MANUFACTURING output expanded in November, both in terms of volume and value but at a slower pace compared to a year earlier.
The National Economic and Development Authority (NEDA) on Tuesday said manufacturing’s positive performance could have driven overall fourth quarter growth for the sector.
The Monthly Integrated Survey of Selected Industries recorded 7.5 percent growth in the volume of production index (VoPI), slower compared to the 9.1 percent rise in November 2014.
The value of production index (VaPI), meanwhile, picked up by 1 percent, also slower than the 6.9 percent gain recorded 12 months earlier.
The Philippine Statistics Authority said seven of 11 major industries mainly drove VoPI growth. These were tobacco products, which grew by 52.7 percent, machinery except electrical (29.6 percent) basic metals (25.1 percent), leather products (23.7 percent), electrical machinery (20.1 percent), petroleum products (12.5 percent) and footwear and wearing apparel (12 percent).
Of the 15 major sectors that reported VaPI increases, four significantly contributed: tobacco products (54.1 percent), machinery except electrical (32.5 percent), leather products (24.9 percent) and basic metals (11.3 percent).
The food sub-sector continued to decline in both volume and value, registering a contraction of 10.0 in volume and 9.8 percent in value.
“This . . . [was]triggered by the low demand for tuna products, low supply of agar and inadequate supply of raw materials for the production of vegetable and animal oils,” Socioeconomic Planning Secretary Arsenio Balisacan said.

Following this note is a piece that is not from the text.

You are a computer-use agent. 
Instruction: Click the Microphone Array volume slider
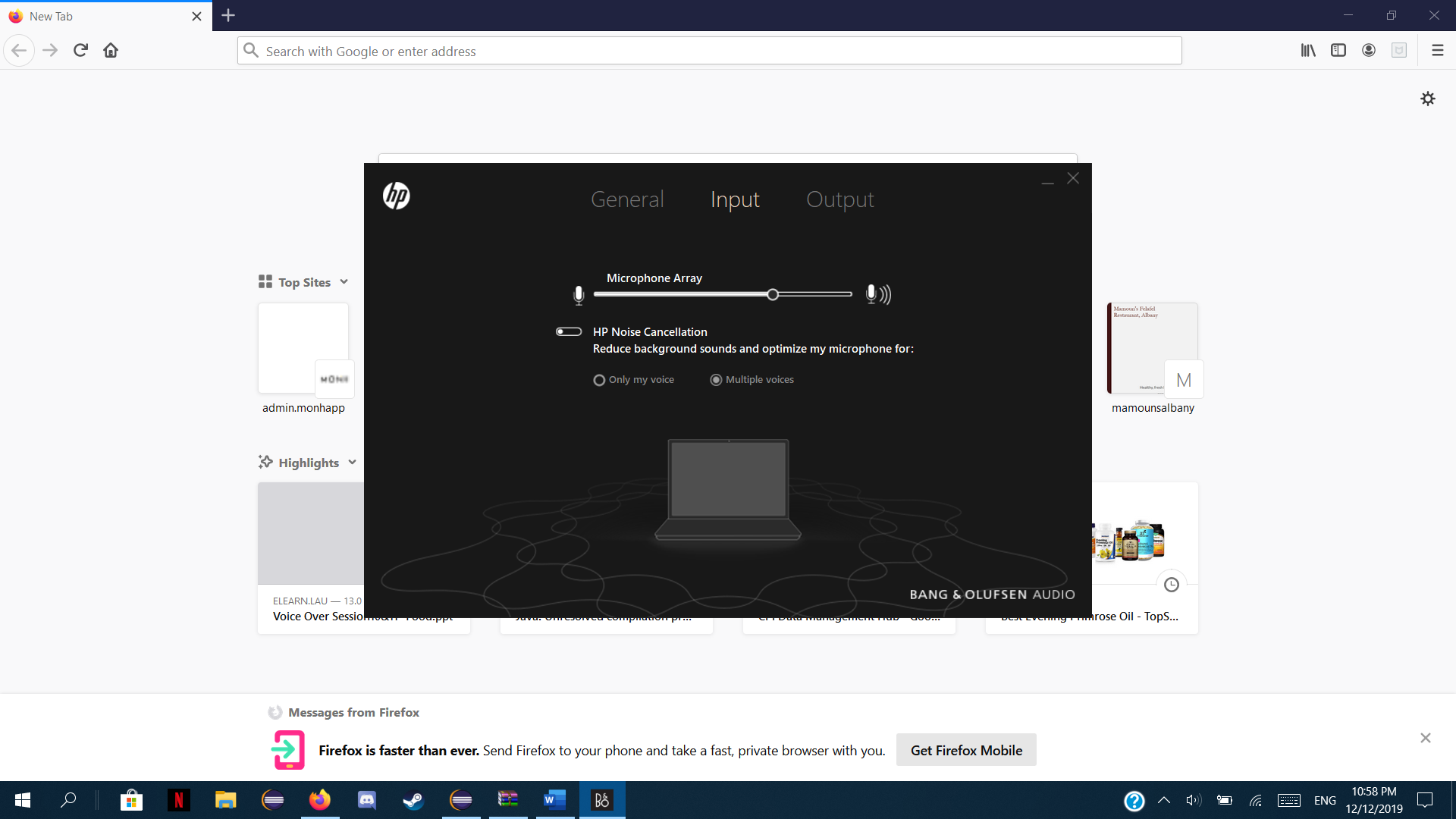tap(772, 294)
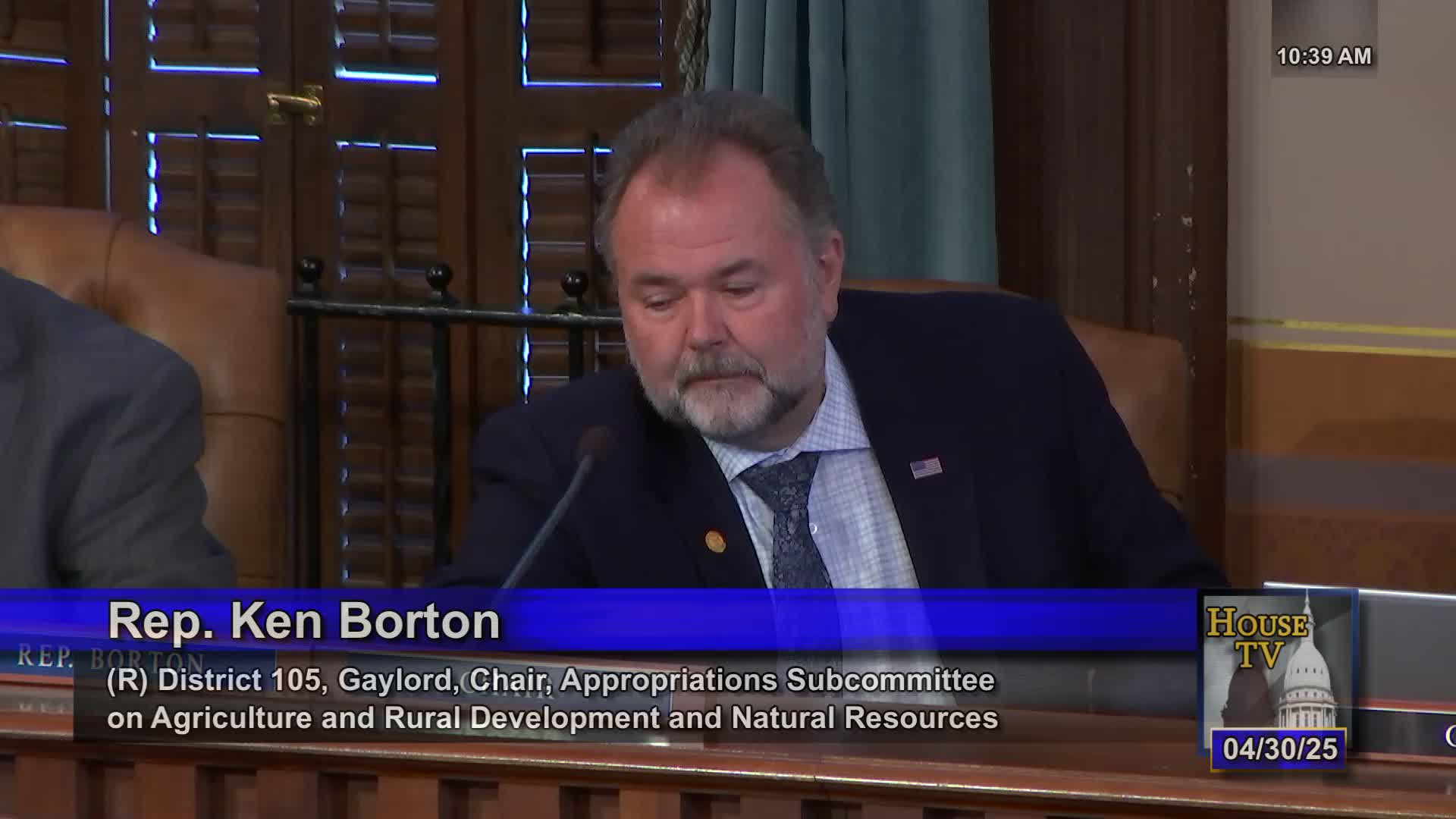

The transport sector grew by 9.5 in volume and 8.7 percent in value due to sustained passenger and commercial vehicle sales, he also said.
The average capacity utilization of manufacturing facilities was 83.6 percent in November, of which 55 percent or 11 of the 20 major industries registered utilization rates of 80 percent and above.
Balisacan, who is the NEDA director general, said growth in manufacturing despite weak global demand underlined the resiliency of the domestic economy.
“This could also potentially support stronger fourth-quarter 2015 growth of the industry,” he said, adding the sector was expected to have grown further in December on the back of robust domestic demand, increased remittances, stable inflation and low fuel prices.
The NEDA chief said the Philippines should aggressively pursue efforts to encourage innovation to help the manufacturing sector realize its potential.
“We have to explore and invest in new technology to enhance existing product base to maintain competitiveness in the regional and global market,” he said.
Balisacan added that the government also needed to raise the productive capacity of micro, small and medium enterprises by upgrading skills and improving access to financing.
He noted that the business sector was expected to benefit from the realization of the Association of Southeast Asian Nations (Asean) Economic Community (AEC), which is expected to accelerate investments, create additional employment and generate more income.
“To fully benefit from Asean economic integration, the government needs to improve the business climate by amending restrictive legislation and simplifying complicated business-related processes and regulations,” he said.